▶ **INSTRUCTION**
Replace "Jump" with "Go" in everything from the line containing "At what coordinates should I click to accomplish: Open the Tip" down to the end of the records, and give those lines again with nothing else changed.

****************************************

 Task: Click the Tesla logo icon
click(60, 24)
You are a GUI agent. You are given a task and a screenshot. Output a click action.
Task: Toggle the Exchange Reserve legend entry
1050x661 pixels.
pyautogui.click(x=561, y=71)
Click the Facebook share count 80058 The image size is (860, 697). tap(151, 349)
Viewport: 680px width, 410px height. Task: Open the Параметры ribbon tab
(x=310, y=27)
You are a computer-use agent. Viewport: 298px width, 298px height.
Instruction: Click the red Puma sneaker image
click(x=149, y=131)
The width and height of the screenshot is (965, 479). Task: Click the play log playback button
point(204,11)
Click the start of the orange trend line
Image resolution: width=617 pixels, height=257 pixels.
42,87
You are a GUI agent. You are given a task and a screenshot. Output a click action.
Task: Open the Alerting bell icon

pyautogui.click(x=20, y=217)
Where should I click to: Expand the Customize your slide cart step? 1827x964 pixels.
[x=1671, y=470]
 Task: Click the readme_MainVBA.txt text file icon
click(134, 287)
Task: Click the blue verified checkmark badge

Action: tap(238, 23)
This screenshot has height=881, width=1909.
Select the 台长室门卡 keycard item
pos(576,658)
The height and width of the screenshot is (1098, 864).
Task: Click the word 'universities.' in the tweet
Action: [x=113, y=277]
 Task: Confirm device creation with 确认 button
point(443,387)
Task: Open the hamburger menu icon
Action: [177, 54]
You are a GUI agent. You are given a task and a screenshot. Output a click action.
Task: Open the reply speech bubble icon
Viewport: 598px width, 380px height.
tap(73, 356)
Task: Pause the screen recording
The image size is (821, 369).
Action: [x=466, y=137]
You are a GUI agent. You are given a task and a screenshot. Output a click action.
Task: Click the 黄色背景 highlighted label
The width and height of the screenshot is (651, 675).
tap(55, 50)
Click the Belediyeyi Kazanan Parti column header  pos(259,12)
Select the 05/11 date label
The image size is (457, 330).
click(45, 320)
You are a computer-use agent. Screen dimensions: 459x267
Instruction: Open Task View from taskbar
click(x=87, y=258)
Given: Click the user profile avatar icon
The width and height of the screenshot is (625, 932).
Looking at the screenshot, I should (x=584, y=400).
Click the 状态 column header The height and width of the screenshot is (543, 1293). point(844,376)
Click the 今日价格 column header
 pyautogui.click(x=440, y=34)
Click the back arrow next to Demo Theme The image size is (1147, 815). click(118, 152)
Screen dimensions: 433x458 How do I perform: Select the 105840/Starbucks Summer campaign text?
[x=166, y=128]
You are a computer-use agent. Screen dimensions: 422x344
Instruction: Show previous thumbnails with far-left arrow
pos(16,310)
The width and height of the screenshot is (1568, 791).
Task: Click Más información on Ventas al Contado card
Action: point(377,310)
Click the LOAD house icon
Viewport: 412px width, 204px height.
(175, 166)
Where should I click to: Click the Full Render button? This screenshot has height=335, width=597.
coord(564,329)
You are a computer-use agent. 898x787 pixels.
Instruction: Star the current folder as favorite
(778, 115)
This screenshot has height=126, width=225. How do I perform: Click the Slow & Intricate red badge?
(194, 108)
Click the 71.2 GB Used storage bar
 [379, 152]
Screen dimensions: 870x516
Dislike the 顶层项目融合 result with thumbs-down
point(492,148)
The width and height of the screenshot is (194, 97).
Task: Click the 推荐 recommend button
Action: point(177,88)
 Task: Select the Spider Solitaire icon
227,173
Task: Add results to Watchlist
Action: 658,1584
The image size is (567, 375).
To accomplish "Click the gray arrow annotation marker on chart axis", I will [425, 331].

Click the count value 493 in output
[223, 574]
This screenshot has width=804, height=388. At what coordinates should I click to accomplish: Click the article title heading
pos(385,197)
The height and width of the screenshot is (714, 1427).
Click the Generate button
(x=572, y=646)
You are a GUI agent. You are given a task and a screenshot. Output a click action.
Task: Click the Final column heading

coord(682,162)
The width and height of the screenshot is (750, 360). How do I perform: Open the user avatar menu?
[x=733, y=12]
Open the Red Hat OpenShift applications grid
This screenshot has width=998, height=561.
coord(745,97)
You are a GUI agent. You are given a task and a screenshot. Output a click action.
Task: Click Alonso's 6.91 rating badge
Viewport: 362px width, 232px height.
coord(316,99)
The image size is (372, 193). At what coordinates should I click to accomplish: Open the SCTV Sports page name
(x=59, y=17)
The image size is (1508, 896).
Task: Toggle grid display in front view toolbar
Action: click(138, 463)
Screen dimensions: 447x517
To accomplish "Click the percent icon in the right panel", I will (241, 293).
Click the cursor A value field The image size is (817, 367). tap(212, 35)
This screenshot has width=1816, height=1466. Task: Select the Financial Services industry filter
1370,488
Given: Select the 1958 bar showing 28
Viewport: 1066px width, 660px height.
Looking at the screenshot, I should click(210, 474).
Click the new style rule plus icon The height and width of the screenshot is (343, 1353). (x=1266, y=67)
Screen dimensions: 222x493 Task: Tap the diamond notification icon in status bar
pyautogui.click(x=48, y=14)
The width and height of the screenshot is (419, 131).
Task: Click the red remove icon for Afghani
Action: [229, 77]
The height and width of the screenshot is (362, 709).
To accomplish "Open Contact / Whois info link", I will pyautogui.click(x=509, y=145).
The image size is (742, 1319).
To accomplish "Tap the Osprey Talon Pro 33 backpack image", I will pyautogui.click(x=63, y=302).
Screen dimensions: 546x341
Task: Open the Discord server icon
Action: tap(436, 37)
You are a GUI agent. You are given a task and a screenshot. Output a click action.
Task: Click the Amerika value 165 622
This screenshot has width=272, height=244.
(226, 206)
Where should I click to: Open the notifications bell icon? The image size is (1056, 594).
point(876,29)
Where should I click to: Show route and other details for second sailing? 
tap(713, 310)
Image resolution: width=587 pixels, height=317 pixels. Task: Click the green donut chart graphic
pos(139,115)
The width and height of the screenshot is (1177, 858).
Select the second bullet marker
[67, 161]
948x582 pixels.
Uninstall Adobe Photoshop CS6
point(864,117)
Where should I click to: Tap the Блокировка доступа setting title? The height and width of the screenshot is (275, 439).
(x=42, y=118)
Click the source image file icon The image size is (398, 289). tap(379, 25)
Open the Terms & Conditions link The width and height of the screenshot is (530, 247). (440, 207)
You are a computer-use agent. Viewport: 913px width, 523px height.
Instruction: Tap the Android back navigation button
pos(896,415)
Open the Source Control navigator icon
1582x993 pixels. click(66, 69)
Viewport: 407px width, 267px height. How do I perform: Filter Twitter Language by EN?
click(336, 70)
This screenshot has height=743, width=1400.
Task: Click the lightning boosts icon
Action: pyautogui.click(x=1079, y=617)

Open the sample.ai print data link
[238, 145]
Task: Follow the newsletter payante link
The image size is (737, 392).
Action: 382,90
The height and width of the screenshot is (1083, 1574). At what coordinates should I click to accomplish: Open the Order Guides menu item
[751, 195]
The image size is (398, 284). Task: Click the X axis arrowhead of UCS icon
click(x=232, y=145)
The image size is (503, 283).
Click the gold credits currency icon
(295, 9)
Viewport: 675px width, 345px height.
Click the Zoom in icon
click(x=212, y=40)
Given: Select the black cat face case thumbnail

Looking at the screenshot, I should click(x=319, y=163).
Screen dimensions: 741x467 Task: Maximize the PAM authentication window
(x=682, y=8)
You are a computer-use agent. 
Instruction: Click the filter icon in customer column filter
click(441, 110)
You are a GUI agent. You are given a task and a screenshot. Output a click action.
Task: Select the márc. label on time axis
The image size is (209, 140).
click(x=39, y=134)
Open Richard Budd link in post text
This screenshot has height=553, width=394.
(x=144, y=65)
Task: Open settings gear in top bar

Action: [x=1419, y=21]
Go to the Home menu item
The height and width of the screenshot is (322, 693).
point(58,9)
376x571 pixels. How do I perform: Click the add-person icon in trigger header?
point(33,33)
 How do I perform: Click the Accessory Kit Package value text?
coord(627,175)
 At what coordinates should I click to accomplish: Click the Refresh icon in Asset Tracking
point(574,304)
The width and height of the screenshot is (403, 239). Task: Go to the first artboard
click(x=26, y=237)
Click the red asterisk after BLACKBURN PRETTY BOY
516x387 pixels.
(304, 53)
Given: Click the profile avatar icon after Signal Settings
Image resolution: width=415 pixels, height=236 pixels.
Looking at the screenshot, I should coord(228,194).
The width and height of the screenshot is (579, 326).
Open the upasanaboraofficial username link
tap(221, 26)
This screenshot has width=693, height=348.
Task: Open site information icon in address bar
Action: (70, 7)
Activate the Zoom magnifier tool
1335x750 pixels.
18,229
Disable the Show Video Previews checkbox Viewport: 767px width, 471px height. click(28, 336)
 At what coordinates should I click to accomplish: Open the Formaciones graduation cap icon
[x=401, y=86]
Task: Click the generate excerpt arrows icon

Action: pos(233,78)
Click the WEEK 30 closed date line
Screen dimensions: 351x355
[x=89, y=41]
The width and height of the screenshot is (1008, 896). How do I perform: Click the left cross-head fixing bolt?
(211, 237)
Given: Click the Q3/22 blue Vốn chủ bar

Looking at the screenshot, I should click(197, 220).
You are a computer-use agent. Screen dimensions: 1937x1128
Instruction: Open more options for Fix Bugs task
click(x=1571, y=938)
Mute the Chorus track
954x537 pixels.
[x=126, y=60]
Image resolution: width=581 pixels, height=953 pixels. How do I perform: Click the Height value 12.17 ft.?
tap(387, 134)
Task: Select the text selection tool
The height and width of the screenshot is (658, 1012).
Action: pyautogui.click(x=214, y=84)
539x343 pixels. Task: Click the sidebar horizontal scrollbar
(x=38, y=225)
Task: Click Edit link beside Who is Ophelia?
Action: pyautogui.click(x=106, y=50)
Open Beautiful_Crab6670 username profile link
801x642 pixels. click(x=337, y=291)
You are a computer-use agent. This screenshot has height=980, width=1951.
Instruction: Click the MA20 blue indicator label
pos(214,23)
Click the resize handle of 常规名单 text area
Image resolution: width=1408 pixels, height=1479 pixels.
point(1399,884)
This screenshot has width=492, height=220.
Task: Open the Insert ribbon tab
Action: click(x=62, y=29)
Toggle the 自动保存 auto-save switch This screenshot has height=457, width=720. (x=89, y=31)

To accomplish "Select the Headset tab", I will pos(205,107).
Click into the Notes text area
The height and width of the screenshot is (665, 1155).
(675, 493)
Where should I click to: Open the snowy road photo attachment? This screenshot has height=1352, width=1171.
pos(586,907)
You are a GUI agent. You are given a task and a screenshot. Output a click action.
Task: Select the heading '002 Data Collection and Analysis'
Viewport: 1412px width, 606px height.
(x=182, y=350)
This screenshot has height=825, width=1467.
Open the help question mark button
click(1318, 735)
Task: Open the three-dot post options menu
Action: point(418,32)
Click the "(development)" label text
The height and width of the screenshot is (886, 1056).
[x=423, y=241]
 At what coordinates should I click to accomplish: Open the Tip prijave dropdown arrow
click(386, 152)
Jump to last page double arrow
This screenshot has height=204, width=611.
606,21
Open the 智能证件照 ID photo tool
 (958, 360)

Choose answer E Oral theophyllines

****************************************

▶ **ANSWER FOR THE TASK**
 At what coordinates should I click to accomplish: Open the Tip prijave dropdown arrow
click(386, 152)
Go to last page double arrow
This screenshot has height=204, width=611.
606,21
Open the 智能证件照 ID photo tool
 (958, 360)

Choose answer E Oral theophyllines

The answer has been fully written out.